Monitoring & Evaluation in Erasmus+ KA2 projects
Structured Monitoring & Evaluation (M&E) ensures that your Erasmus+ KA2 project achieves its objectives, progress remains measurable, and results are utilised in the long term. Many projects fail not because of a lack of ideas, but because of unclear objectives, insufficient measurement of success, and a failure to adapt to challenges. With a well-thought-out M&E strategy, you can avoid precisely these problems.
Why are monitoring and evaluation crucial?
Erasmus+ KA2 projects require measurable results. Monitoring helps you track project progress and make timely adjustments. Evaluation assesses the actual impact of your measures and ensures that results are utilised after funding ends.
- ✓Transparency within the consortium — all partners can see the same progress data
- ✓Targeted steering — early identification of problems before they become critical
- ✓Better final reports — good M&E documentation makes the final report significantly easier to write
- ✓Stronger future applications — documented evidence of impact is your best asset for subsequent funding bids
Define clear objectives and indicators
Structured monitoring begins with clear objectives, formulated using the SMART method:
- ✓Specific — what exactly is to be achieved?
- ✓Measurable — which indicators confirm success?
- ✓Achievable — is realisation feasible with available resources?
- ✓Relevant — does this objective contribute to the project's core purpose?
- ✓Time-bound — by when must this be achieved?
Define indicators that remain meaningful after the project ends — for example, the number of practitioners trained, ongoing use of digital platforms, or sustained partnerships formed. Indicators that only measure activity during the project period tell you very little about real impact.
Select methods for monitoring and evaluation
Sound data collection is the basis for effective monitoring. Two complementary approaches should be combined:
Quantitative
- · Participant numbers
- · Website visits and downloads
- · Survey completion rates
- · Milestone achievement rates
Qualitative
- · Interviews with participants
- · Case studies of adoption
- · Partner feedback sessions
- · Beneficiary testimonials
Carry out regular interim evaluations
Continuous performance measurement helps you adapt the project flexibly to new developments. Evaluation rounds every three to six months ensure you recognise challenges early enough to act.

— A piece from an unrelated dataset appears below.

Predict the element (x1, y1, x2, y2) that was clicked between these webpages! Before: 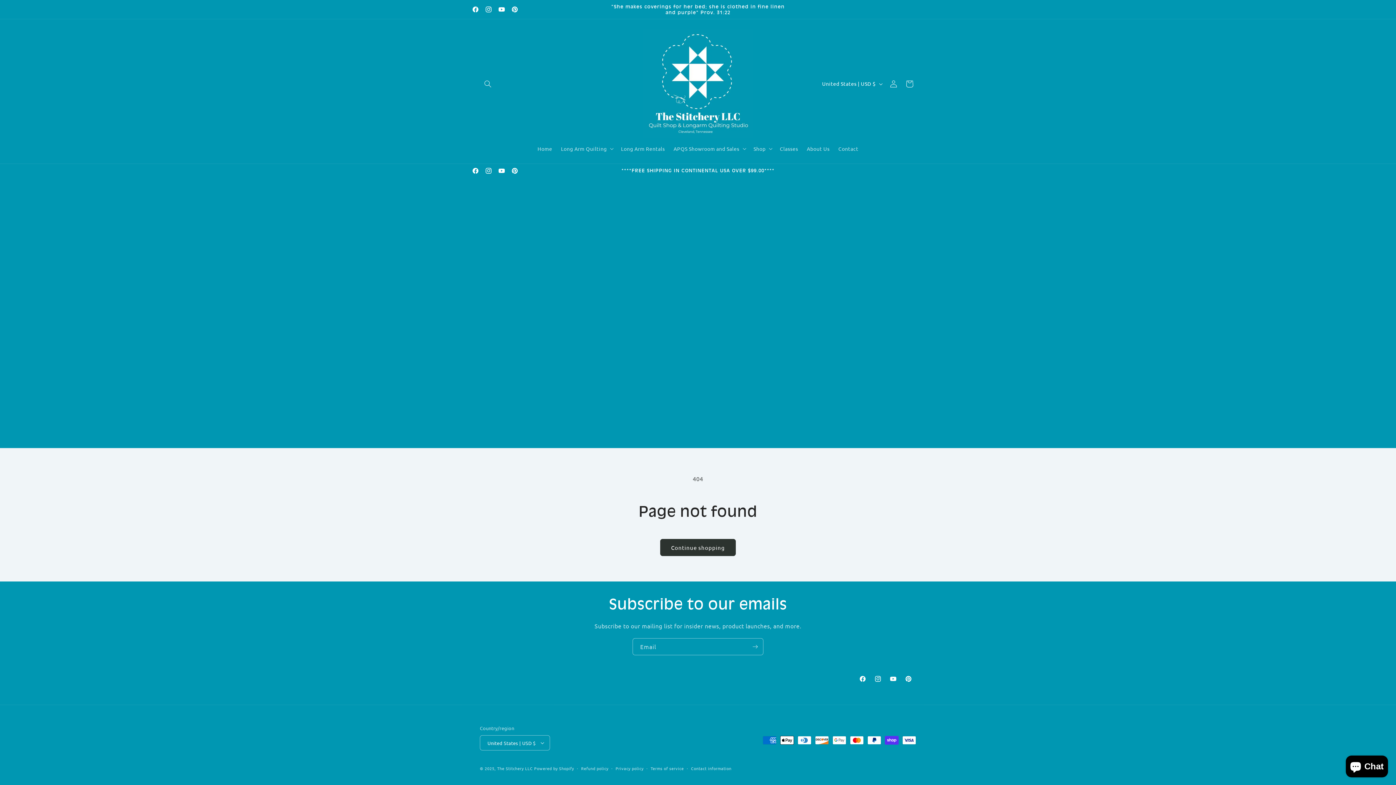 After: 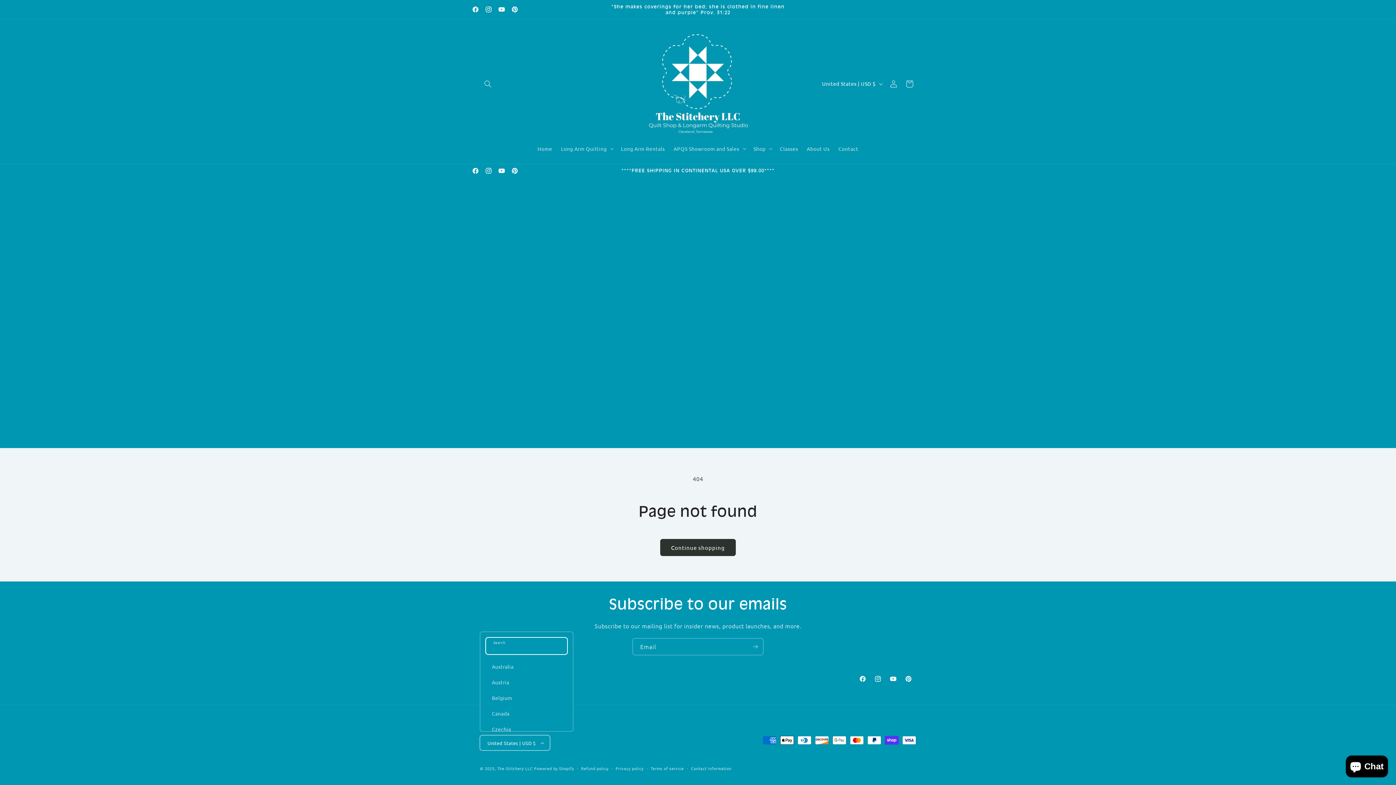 Action: bbox: (480, 735, 550, 750) label: United States | USD $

Each interim evaluation should address three core questions:
- →Are the set goals being achieved on schedule?
- →What challenges have arisen — and what caused them?
- →What adjustments are required to stay on track?
Ensure long-term impact and sustainability
The real impact of an Erasmus+ KA2 project only becomes fully apparent after the project ends. A careful final evaluation ensures that the content you developed continues to be used and is integrated into existing structures.
- →Identify which institutions can adopt your results into their standard practice
- →Check whether other funding sources (national, regional, or private) are available for continuation
- →Make project outputs permanently accessible via open access platforms (Erasmus+ Results Platform, Zenodo, institutional repositories)
- →Document the most significant findings and share them with organisations in your sector — the more embedded your results, the stronger your impact evidence
Conclusion — success factors for M&E
A well-thought-out M&E system not only improves the quality of your KA2 project — it increases the chances of future funding. Clear objectives, regular performance measurement, and the strategic utilisation of project results are the key factors.
Implement monitoring and evaluation consistently from the outset, and your project will be more effective, better documented, and more likely to demonstrate the lasting impact that Erasmus+ — and future evaluators — are looking for.